Nature reserve in Bulgaria

The nature conservation site Poda was declared a protected area in 1989 by the Bulgarian Ministry of Water and Environment. It was the first protected area in Bulgaria that is completely managed and maintained by a non-governmental organization, the Bulgarian Society for the Protection of Birds (BSPB). BSPB prepares and implements activities adopted by the Council of Minister's Management Plan, but receives its funding completely from entrance fees, souvenirs sold, and donations. Through this arrangement, it aims to be a sustainable model for nature conservation, environmental education, and eco-tourism.

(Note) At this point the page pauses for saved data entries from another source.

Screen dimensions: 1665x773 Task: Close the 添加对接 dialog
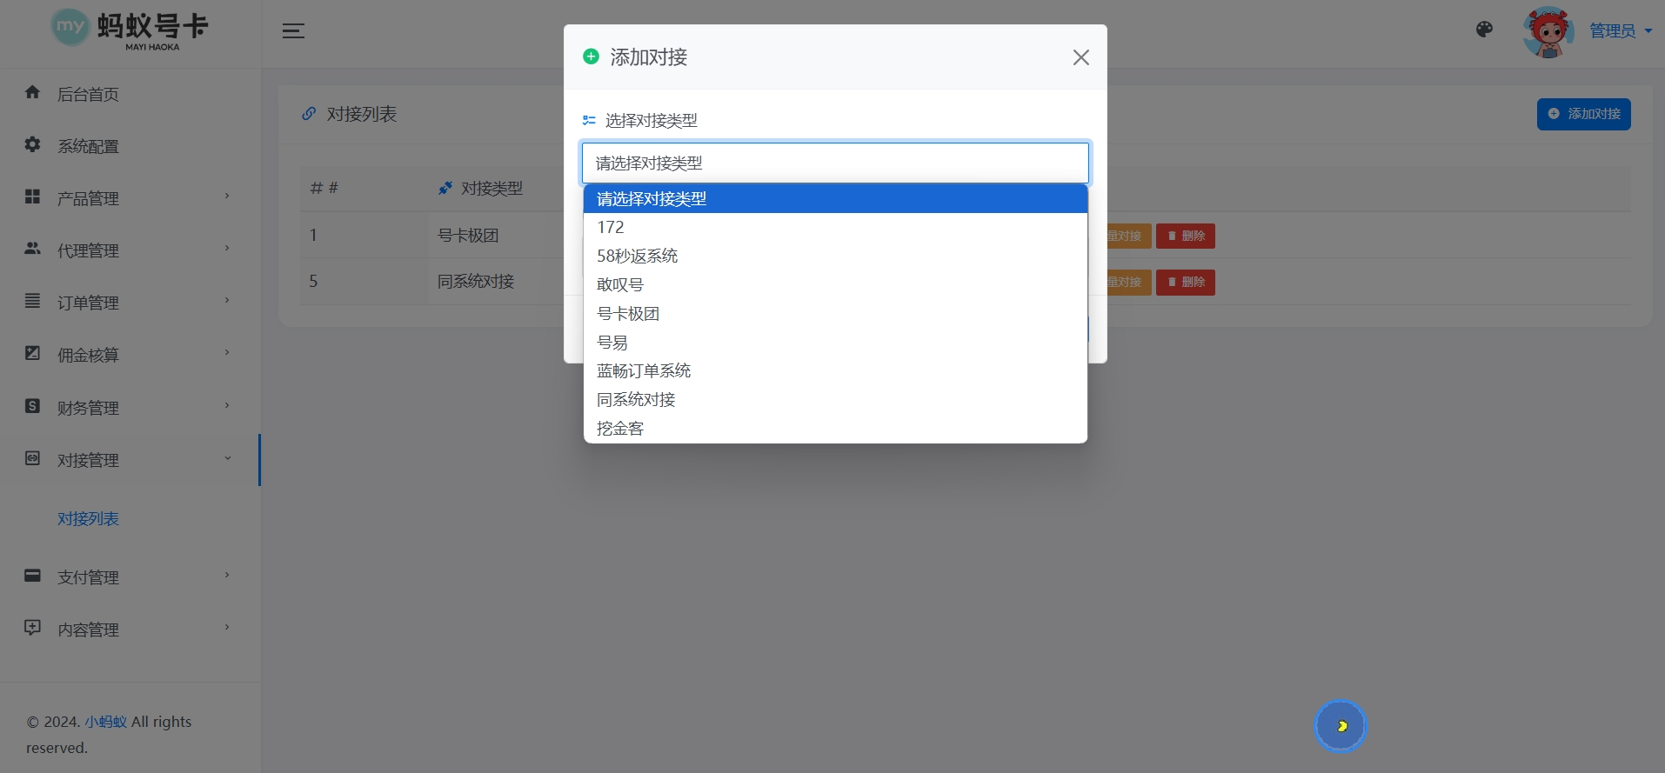coord(1080,57)
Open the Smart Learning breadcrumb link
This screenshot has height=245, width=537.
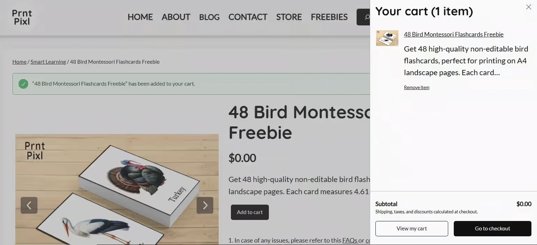(x=48, y=62)
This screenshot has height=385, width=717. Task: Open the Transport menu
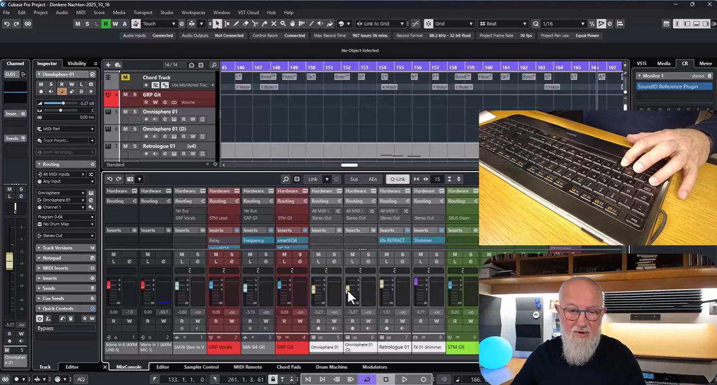tap(142, 12)
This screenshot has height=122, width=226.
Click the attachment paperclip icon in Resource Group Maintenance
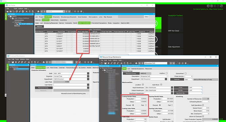tap(112, 63)
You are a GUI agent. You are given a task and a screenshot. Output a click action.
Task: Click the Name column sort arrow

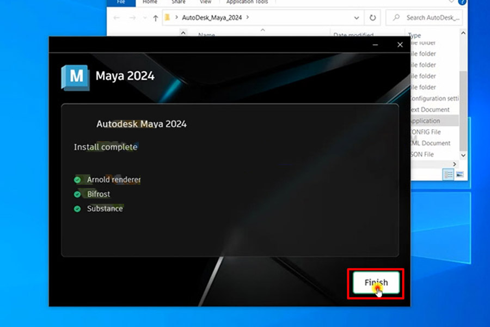coord(183,32)
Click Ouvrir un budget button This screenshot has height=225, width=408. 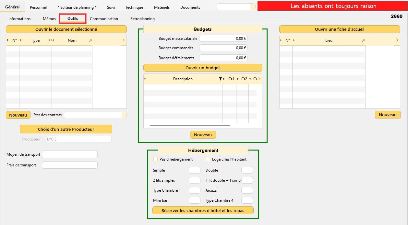(x=202, y=68)
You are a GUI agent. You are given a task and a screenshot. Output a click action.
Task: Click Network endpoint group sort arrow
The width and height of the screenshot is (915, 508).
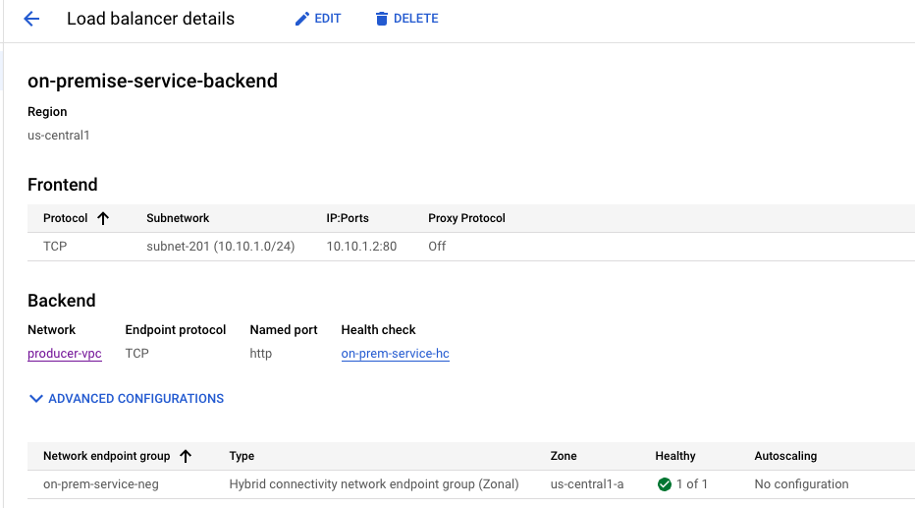(186, 456)
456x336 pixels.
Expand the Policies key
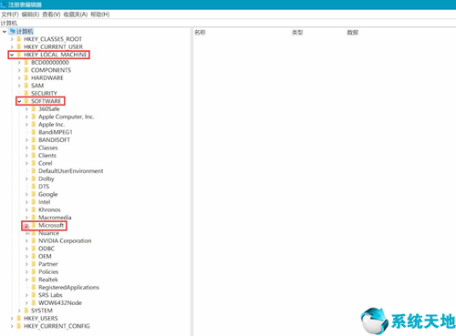click(x=26, y=271)
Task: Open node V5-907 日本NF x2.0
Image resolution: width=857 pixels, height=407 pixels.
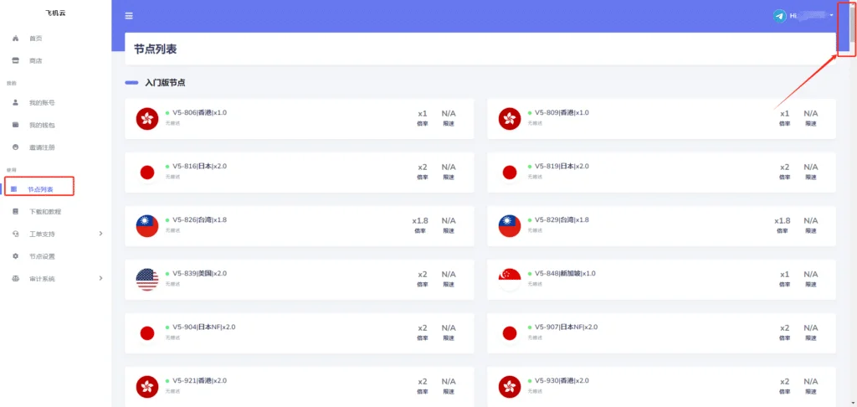Action: (x=661, y=333)
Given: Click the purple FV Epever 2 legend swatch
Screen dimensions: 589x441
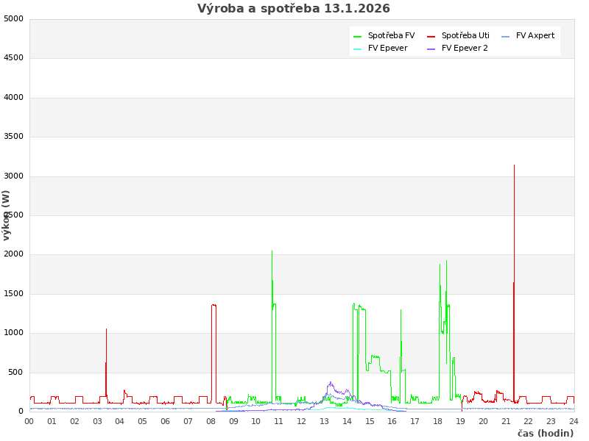Looking at the screenshot, I should [431, 49].
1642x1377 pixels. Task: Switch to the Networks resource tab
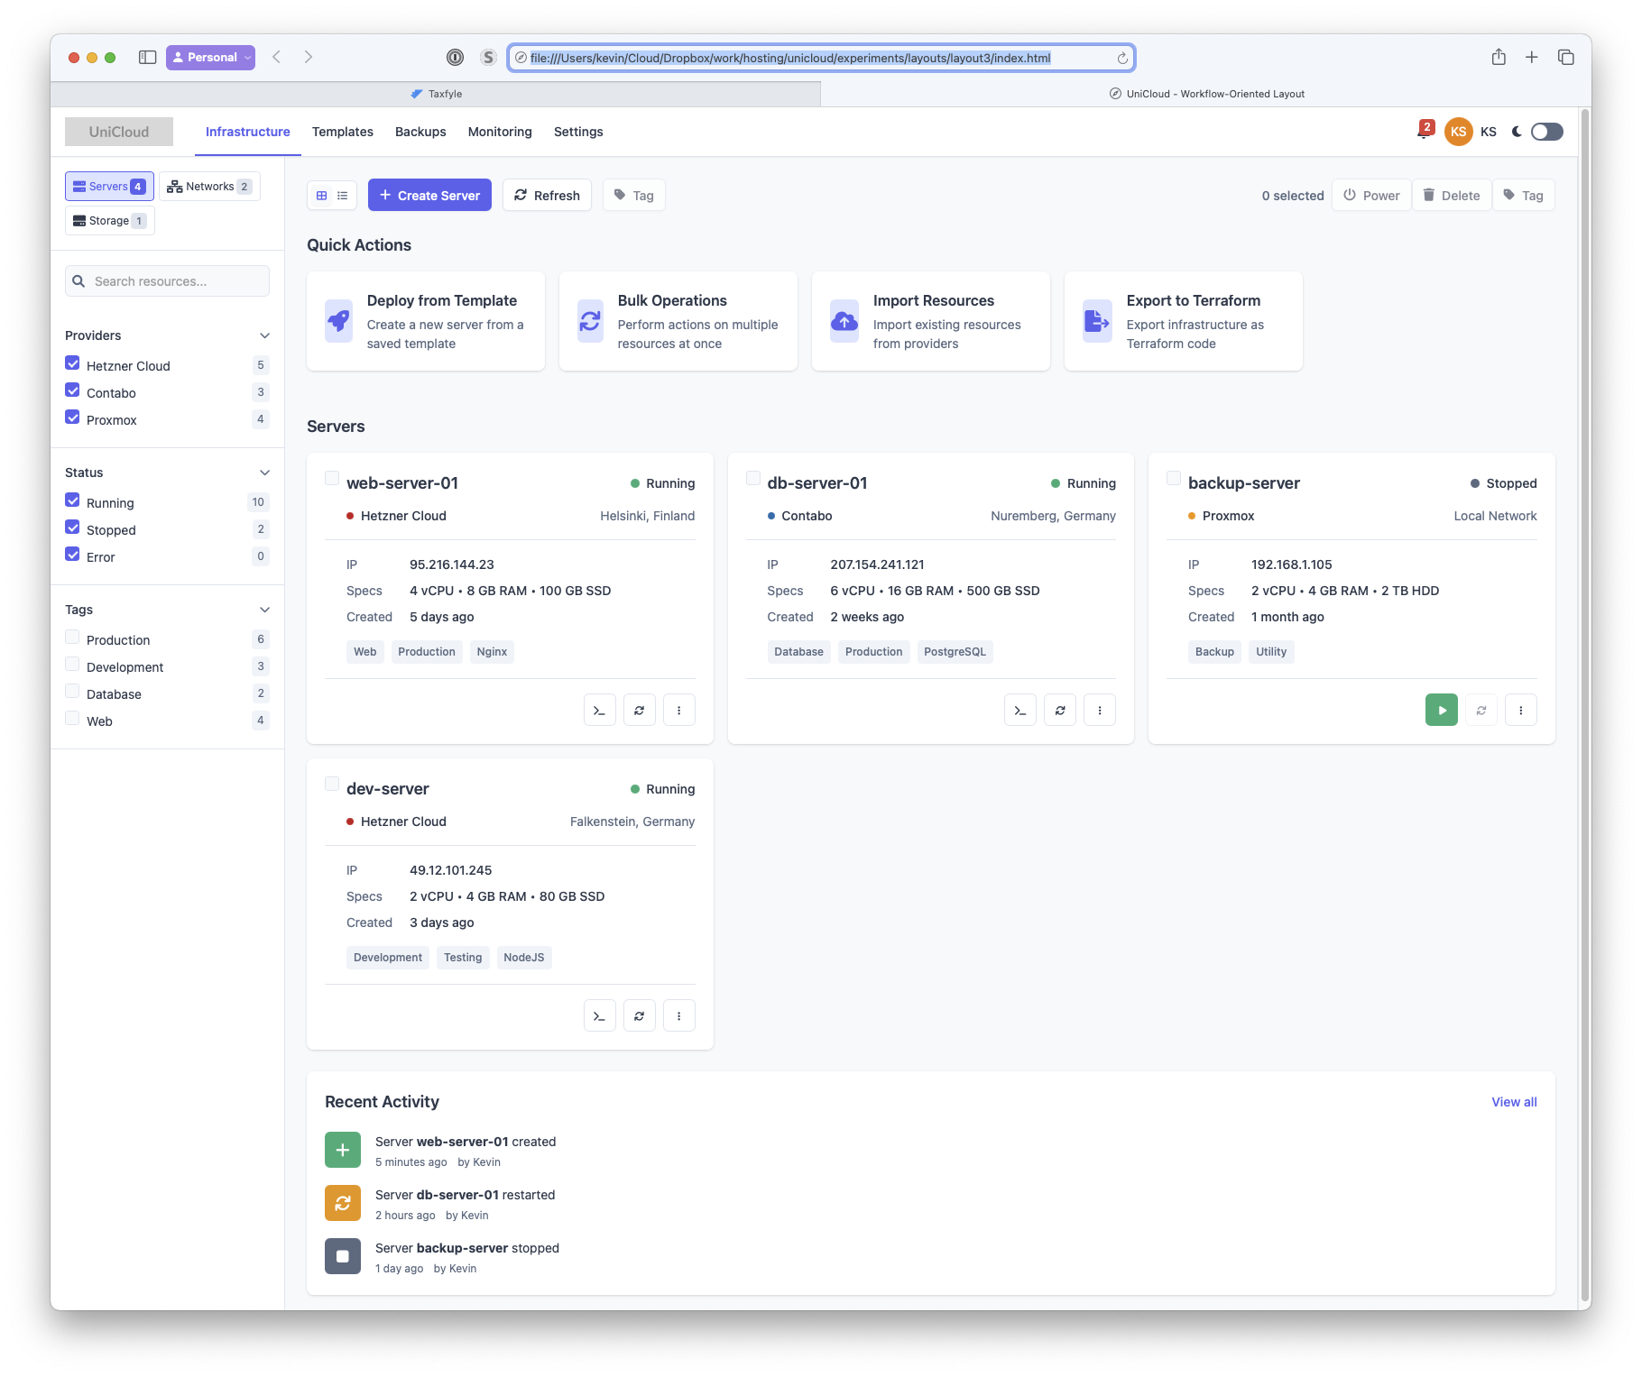209,187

Located south of the port city of Bourgas on the Southeastern Bulgarian Black Sea Coast, Poda is surrounded by the Black Sea and three large lakes - Vaya Lake, Mandra Lake, and Atanasovsko Lake. Along with the protected area Poda, they form a large wetland area called the Burgas Lakes. It is a biologically important area as a resting station for many of the migratory birds who use the Eastern European migratory route, Via Pontica; as well as an important nesting habitat for many breeding species. In 1994, it was classified as a CORINE and in 2002 Poda was included in the Ramsar List of Wetlands of International Importance under the Ramsar Convention. It is proposed to be included in the Natura 2000 network within the natural area Mandra - Poda.

==Ecology==
Despite occupying a relatively small area, 265 bird species have been observed in the protected area Poda. 46 bird species nest in the area and it is the only location on the Black Sea Coast with a mixed heron breeding colony of spoonbill, glossy ibis, purple heron, grey heron, night heron, great white egret and little egret. Other species breeding in the area are marsh harriers, common terns and little terns, and great cormorants - which have forsaken their usual breeding sites in reed beds and made their nests in the abandoned electrical pylons in the area. Its rich biodiversity is attributed to the three different types of water habitats it contains - brackish, fresh, and hyper-saline salt water. During the winter months in the bay at Poda, pygmy cormorants, a globally endangered species, rest at Poda. Other endangered species in the area at this time are Dalmatian pelicans and white-headed ducks. They share the bay with thousands of coots, pochards, and other ducks. Poda is located along Europe's second largest bird migration route, the Via Pontica. Annually, 75% of the European white stork population (over 250,000), 100% of the white pelican population (over 40,000) and thousands of raptors, waterfowl and song birds can be observed during the months of migration in March-April and August-September.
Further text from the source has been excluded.